**Task data**
══════════════════════════════
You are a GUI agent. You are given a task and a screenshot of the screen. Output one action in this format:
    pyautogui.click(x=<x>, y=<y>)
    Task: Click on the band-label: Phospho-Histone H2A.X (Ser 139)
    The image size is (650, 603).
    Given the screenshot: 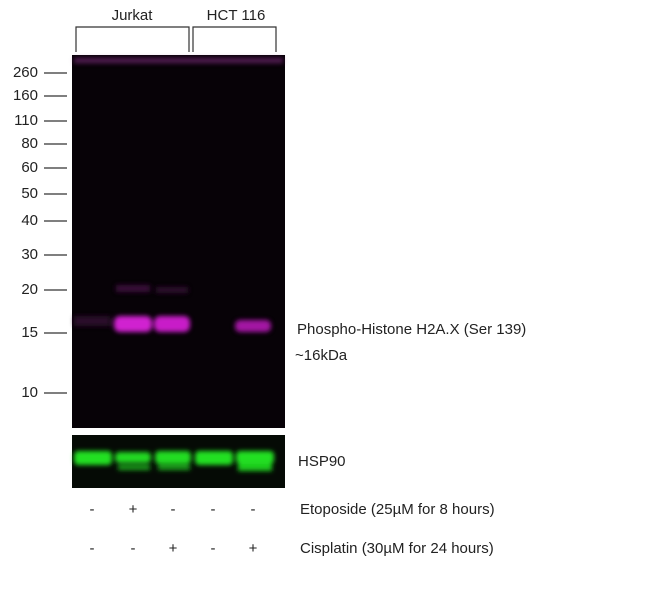 What is the action you would take?
    pyautogui.click(x=412, y=330)
    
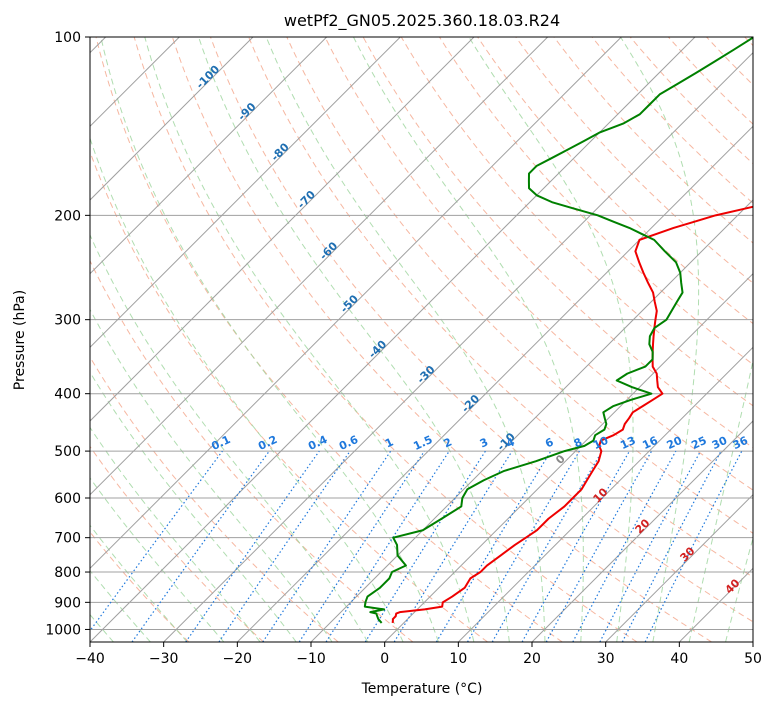  What do you see at coordinates (688, 554) in the screenshot?
I see `moist-adiabat-label: 30` at bounding box center [688, 554].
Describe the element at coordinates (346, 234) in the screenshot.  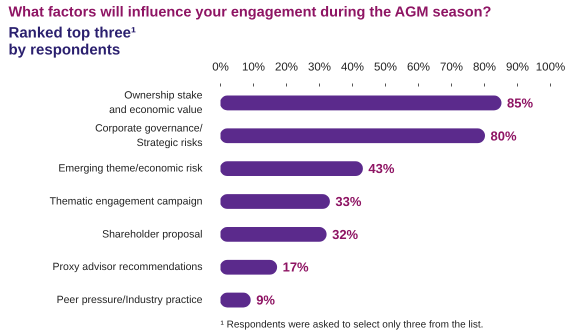
I see `data-label: 32%` at that location.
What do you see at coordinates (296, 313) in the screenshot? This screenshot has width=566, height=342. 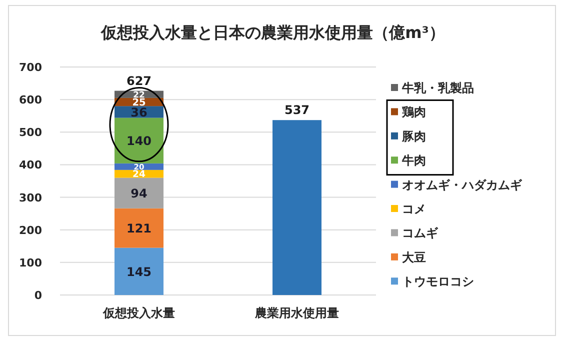 I see `x-tick-label: 農業用水使用量` at bounding box center [296, 313].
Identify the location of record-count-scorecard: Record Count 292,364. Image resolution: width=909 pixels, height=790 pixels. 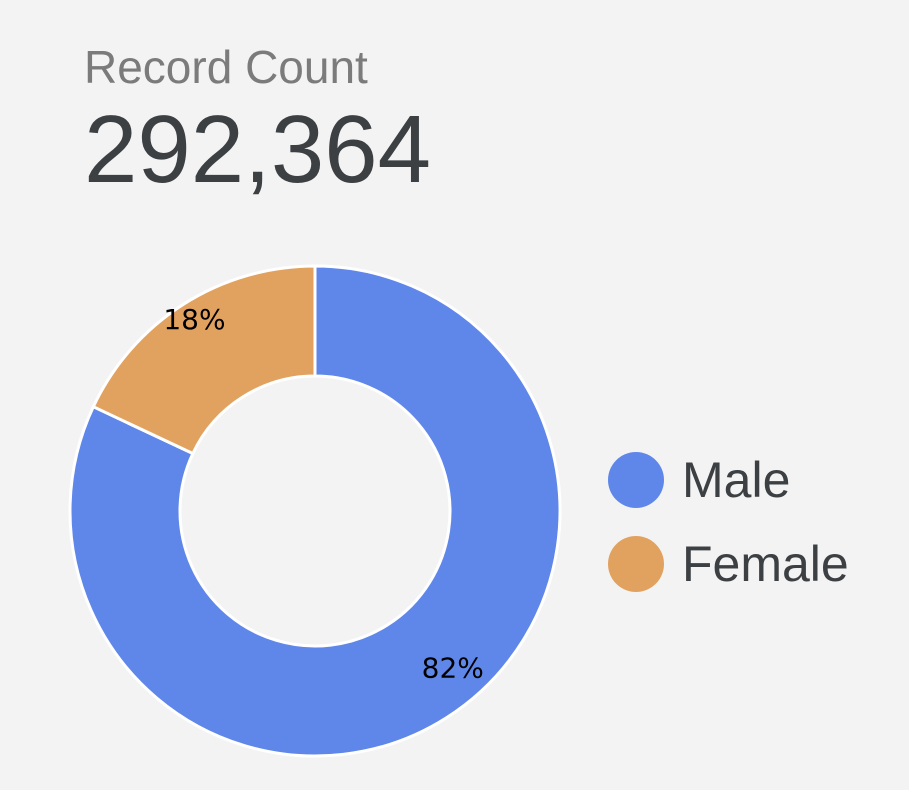
(258, 121).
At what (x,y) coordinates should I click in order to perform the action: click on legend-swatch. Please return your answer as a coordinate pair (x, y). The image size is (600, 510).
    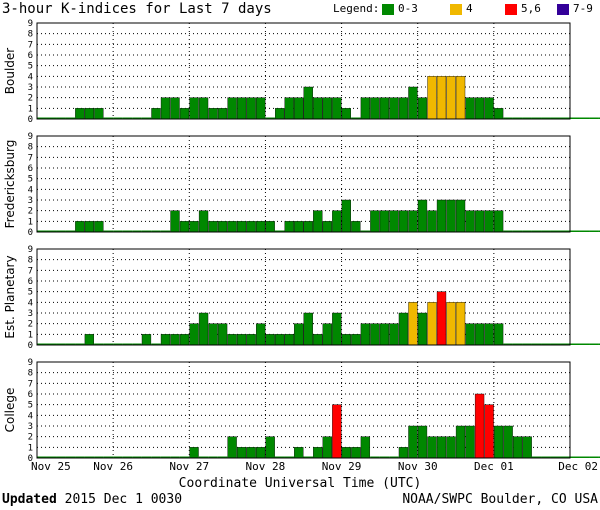
    Looking at the image, I should click on (563, 9).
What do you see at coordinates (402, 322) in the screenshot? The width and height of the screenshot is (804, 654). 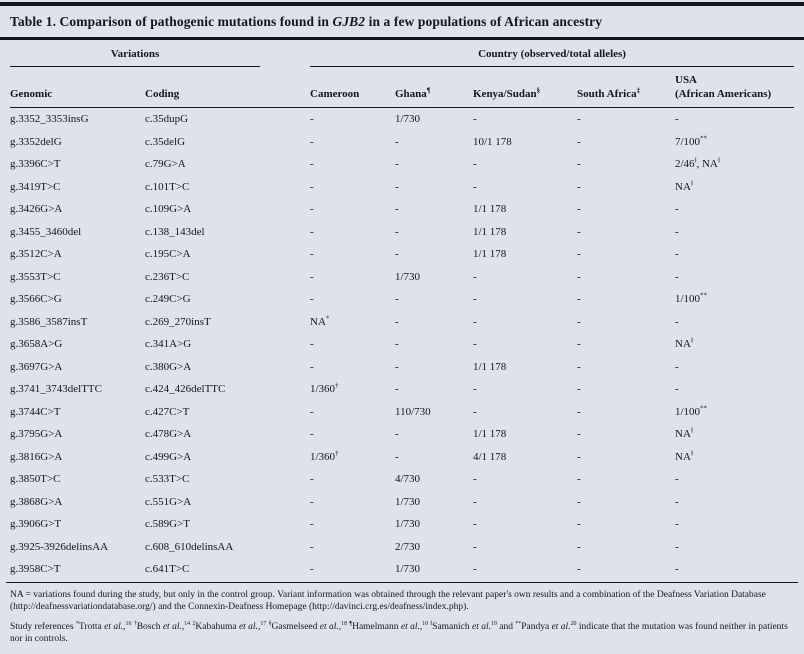 I see `table-row: g.3586_3587insT c.269_270insT NA* - - - -` at bounding box center [402, 322].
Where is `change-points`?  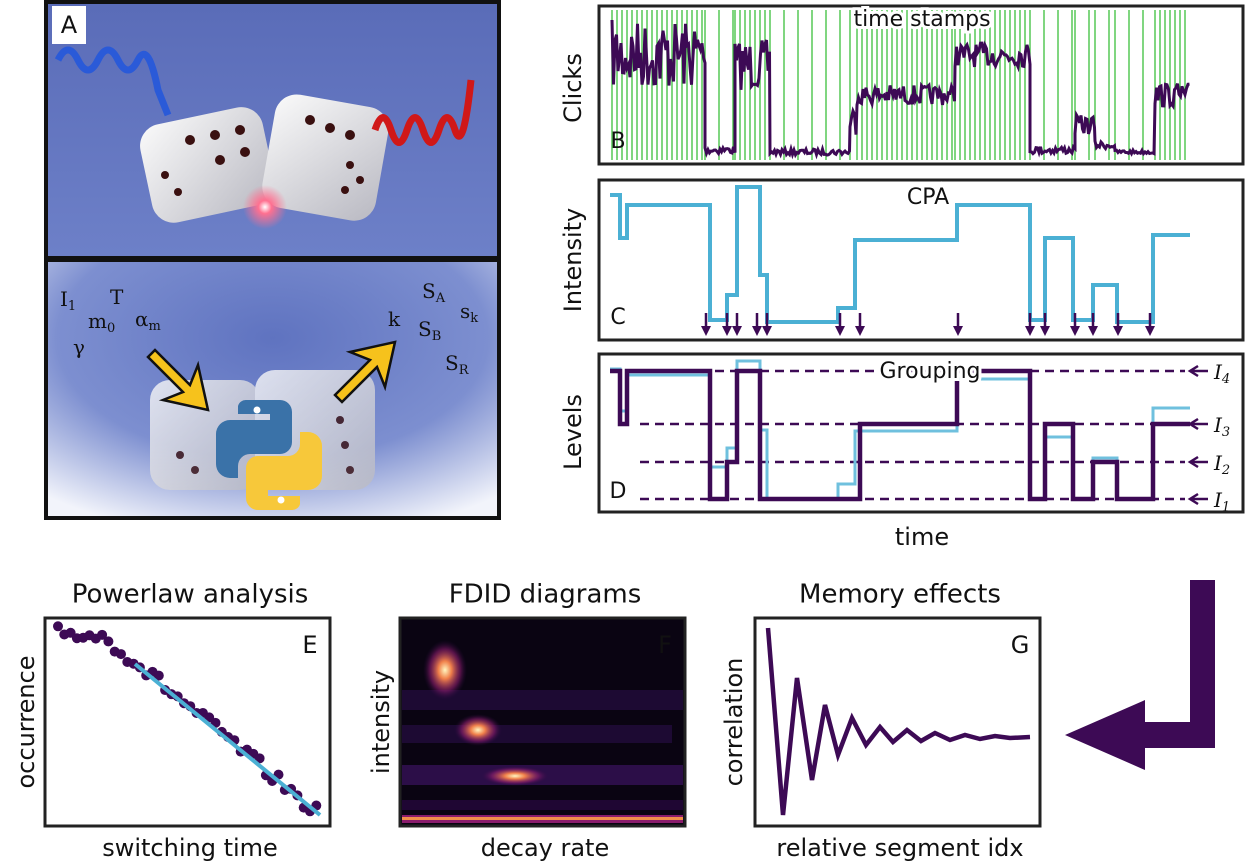
change-points is located at coordinates (928, 324).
══════════════════════════════
**What is needed**
State how many lines in the items above contain the word "should". Reply with the number alone.

**Answer section**
2